Here in Old Palo Alto, there is an ever-increasing number of "ghost homes" -- homes that are being left empty for the purpose of a financial investment rather than for housing. On some blocks in my neighborhood, the number of ghost homes appears to be reaching 50% in summer time, given that many of the wealthiest home owners own multiple homes, including a summer home.
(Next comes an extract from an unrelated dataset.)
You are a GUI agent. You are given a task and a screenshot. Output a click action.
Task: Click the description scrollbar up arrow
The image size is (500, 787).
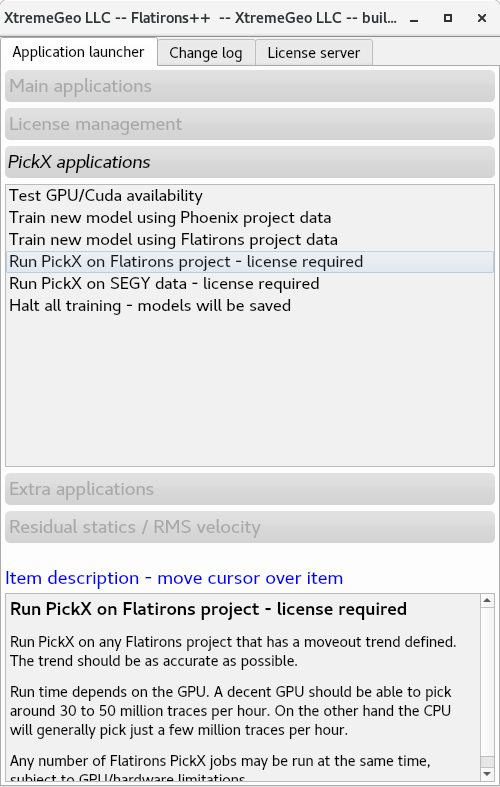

Numerous other cities address this problem by enforcing existing zoning codes where enforcement does not currently exist in Palo Alto. For example, when a building is zoned for R-1 or R-anything, it legally must be used for residential purposes, and leaving them empty is not a residential purpose. Other cities either enforce existing zoning codes with generally impose daily penalties such as Palo Alto's statutory penalty of $500/day for each zoning code violation. I personally like that idea, because utilizing the buildings we already have available to us is a far less-expensive, less-impactful, more sustainable and less disruptive approach to fulfilling our housing requirements than is building new construction, which can cause much disruption, and sometimes environmental challenges, to communities, especially if done quickly in ways that evade CEQA.

Other cities have enacted vacancy taxes, which is also a good approach, but if you ask me, enforcing existing laws on the books is usually easier than trying to pass new taxes (speaking the obvious).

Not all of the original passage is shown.